Sex in Japan

Sex ist in Japan eine Sache, über die recht wenig gesprochen wird. Das beginnt schon im Sexualkunde-Unterricht in der Schule. Wer sich mit Japanern über dieses Thema unterhält (was schon mal nur sehr eingeschränkt möglich ist), der hört, dass es praktisch gar keinen Sexualkunde-Unterricht gibt, der diesen Namen verdient. Einfach deshalb, weil Lehrern und Schülern die Thematik gleichermaßen furchtbar peinlich ist. Auch im Erwachsenenalter gehen die meisten Japaner nicht gerade unverkrampft mit dem Thema Sex um. Es gibt verschiedene Statistiken, die das belegen. So sollen zum Beispiel nur 70 Prozent aller Japaner wissen, wie eine Schwangerschaft verhindert werden kann und nur 42 Prozent sich mit der Verhütung von Geschlechtskrankheiten und AIDS auskennen.

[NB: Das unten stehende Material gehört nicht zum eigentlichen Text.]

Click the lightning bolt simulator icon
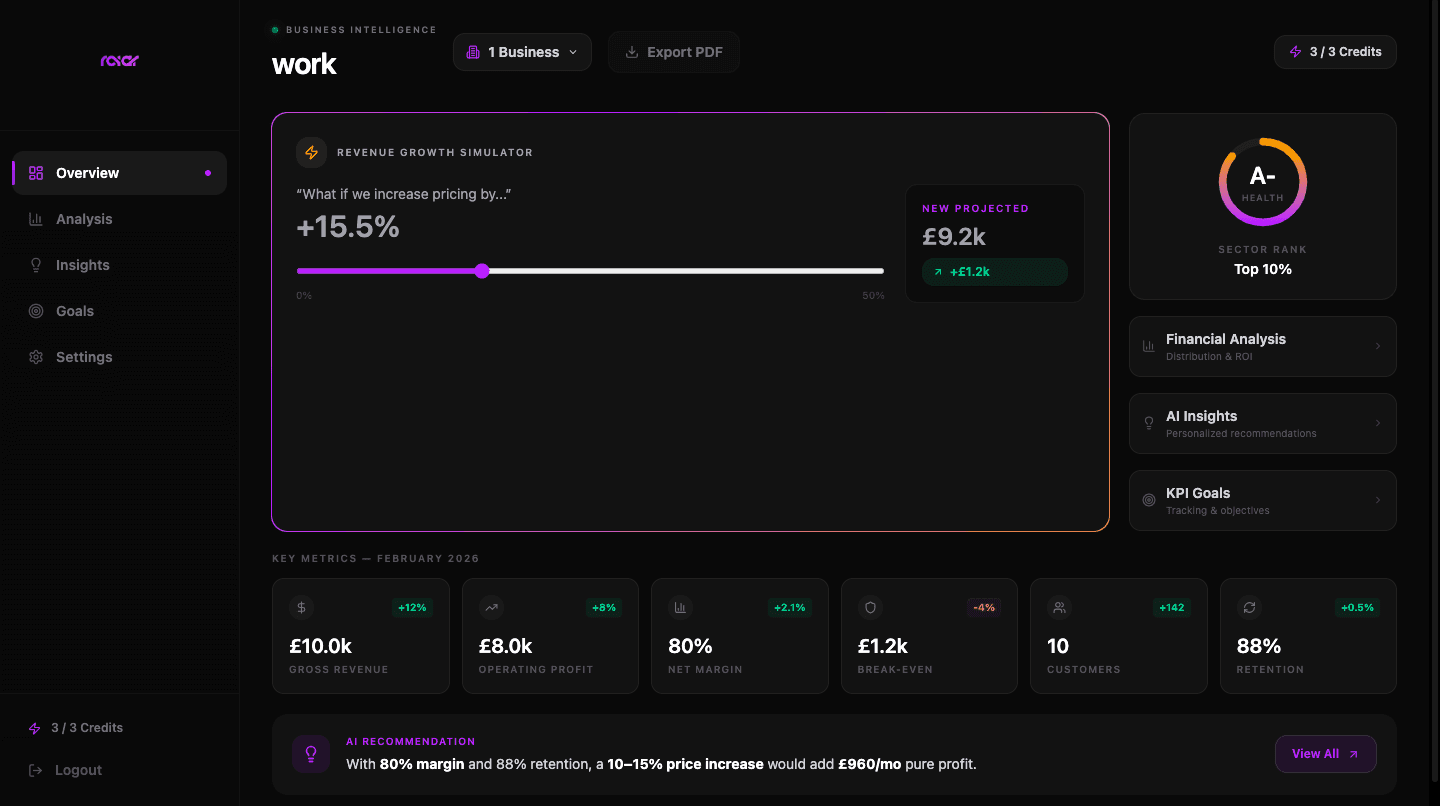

Eine Umfrage in einer japanischen Zeitschrift kam zu dem Ergebnis, dass 45 Prozent der unverheirateten Japanerinnen zwischen 25 und 30 Jahren noch niemals Sex hatten. Gleichzeitig gibt es aber sehr viele Bordelle in Japan und der Besuch eines solchen Etablissements ist für Japaner lange nicht so tabuisiert wie bei uns und gehört auch bei, Treffen mit Geschäftspartnern ganz selbstverständlich zum Programm. Auch sehr bizarre Sex-Praktiken sind bei japanischen Männern beliebt, wenn man den Sexfilmen japanischer Produktion Glauben schenkt. Alles das wird aber eher im sehr Verborgenen ausgelebt.